• **CONSEGNA DELL'ESERCIZIO**: Restituisci alla lettera tutto il passo dell'estratto sul beauty burnout che va da "Si sono espressi" giù fino a "con i brufoli.".

• **ESTRATTO**:
============
Si sono espressi pubblicamente contro l’ossessione per l’aspetto esteriore, i canoni estetici irrealistici e la pressione a “performare bellezza” contribuendo, direttamente o indirettamente, a portare alla luce il concetto di beauty burnout. Alcune lo hanno fatto attraverso confessioni personali, altre con scelte estetiche radicali, altre ancora con veri e propri atti di disobbedienza: perché che lo vogliamo oppure no, abitiamo, anzi siamo, una civiltà in cui mostrarsi senza filtri è un atto di disobbedienza e nemmeno privo di rischi sempre connessi alla salute mentale, visti i commenti di inaudita violenza che siamo capaci di scrivere sotto ai post dell'influencer grassa o a quella queer e con i brufoli.
============
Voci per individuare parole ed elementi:
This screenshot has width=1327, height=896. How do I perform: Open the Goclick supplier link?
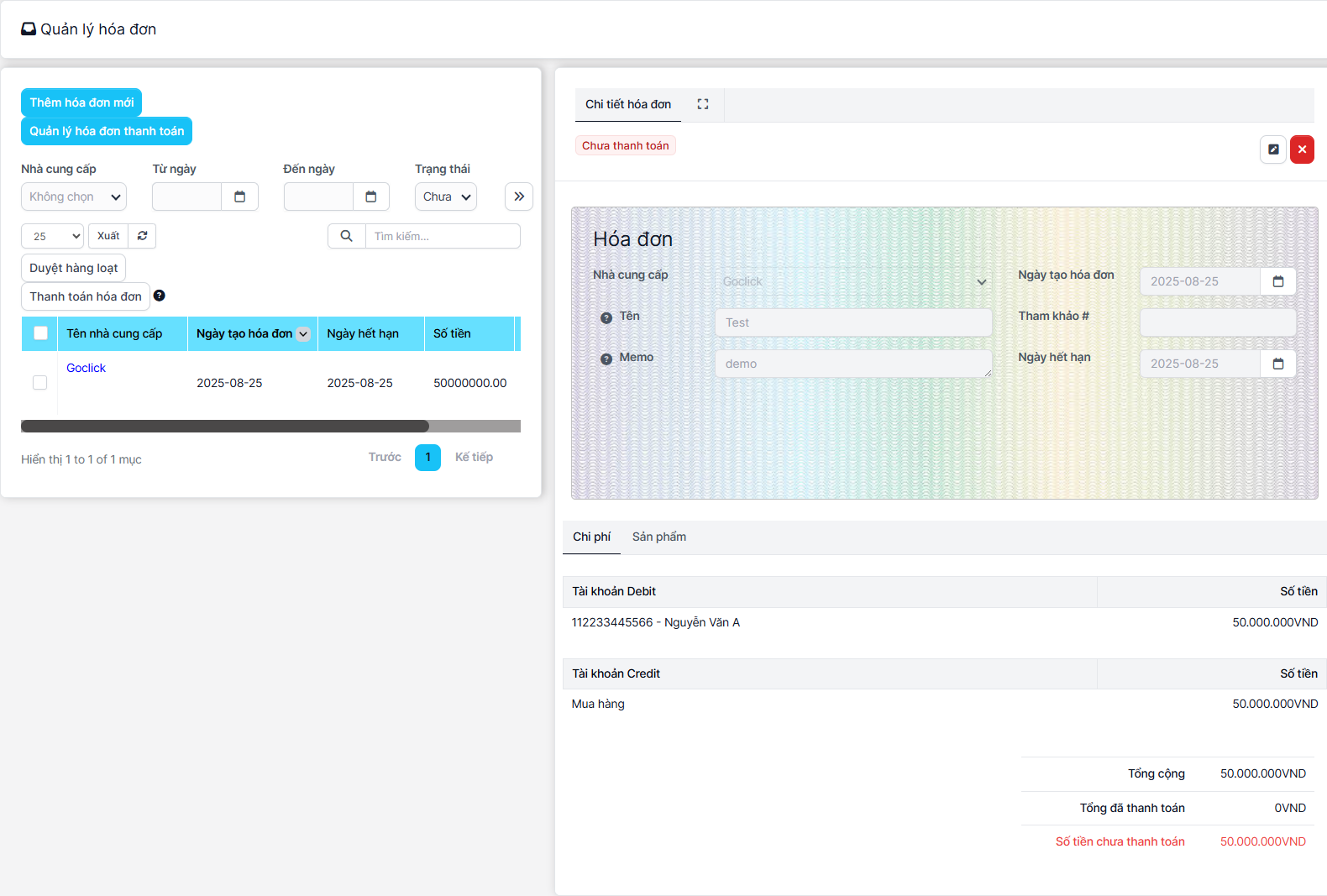click(x=86, y=368)
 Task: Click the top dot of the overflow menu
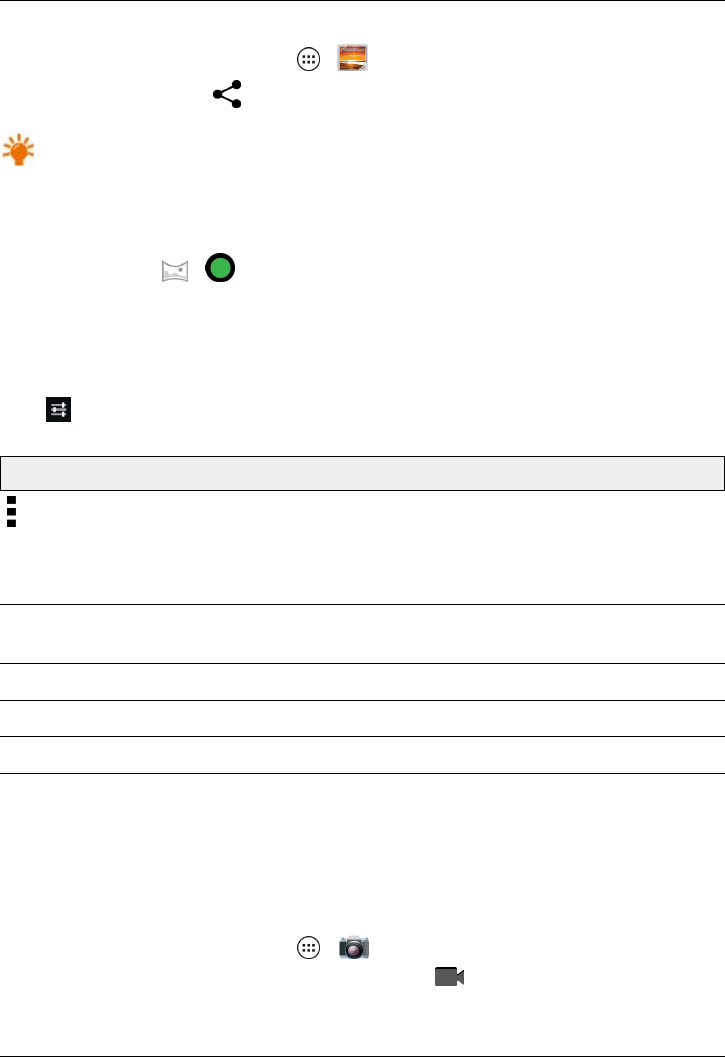coord(11,500)
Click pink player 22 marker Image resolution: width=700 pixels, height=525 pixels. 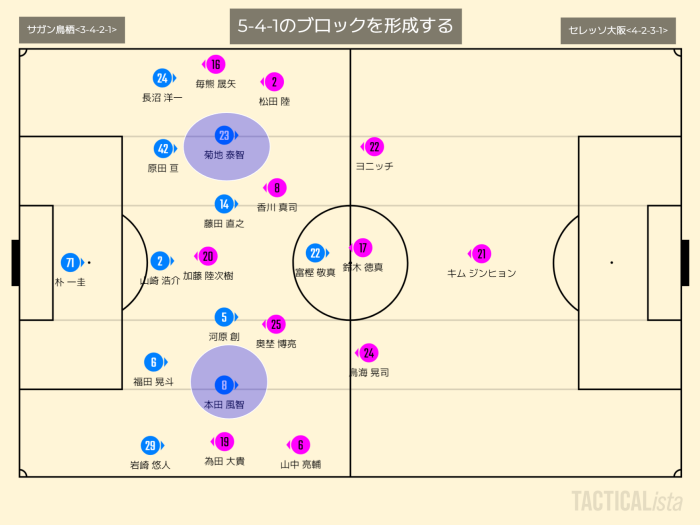[375, 147]
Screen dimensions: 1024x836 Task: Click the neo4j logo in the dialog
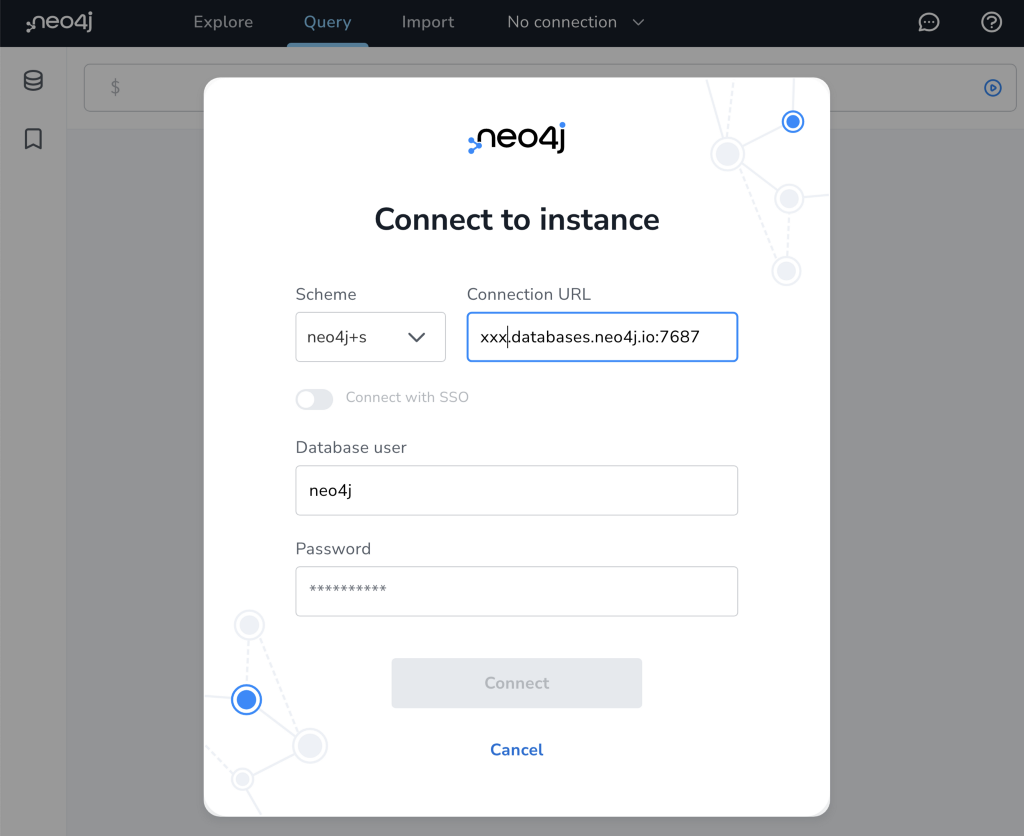517,138
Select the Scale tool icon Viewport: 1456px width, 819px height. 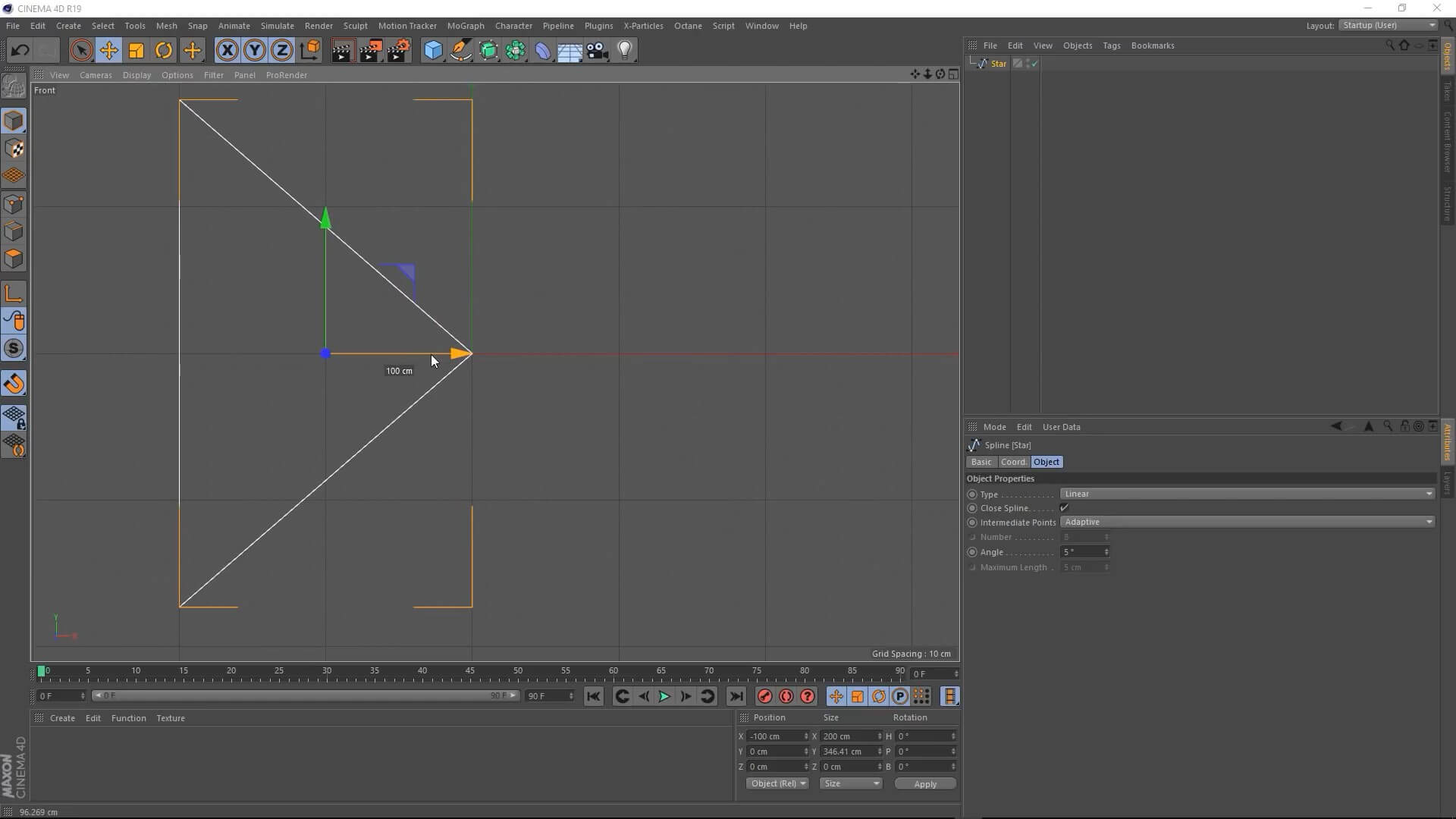pyautogui.click(x=136, y=51)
============
• **ESERCIZIO SVOLTO**:
Si sono espressi pubblicamente contro l’ossessione per l’aspetto esteriore, i canoni estetici irrealistici e la pressione a “performare bellezza” contribuendo, direttamente o indirettamente, a portare alla luce il concetto di beauty burnout. Alcune lo hanno fatto attraverso confessioni personali, altre con scelte estetiche radicali, altre ancora con veri e propri atti di disobbedienza: perché che lo vogliamo oppure no, abitiamo, anzi siamo, una civiltà in cui mostrarsi senza filtri è un atto di disobbedienza e nemmeno privo di rischi sempre connessi alla salute mentale, visti i commenti di inaudita violenza che siamo capaci di scrivere sotto ai post dell'influencer grassa o a quella queer e con i brufoli.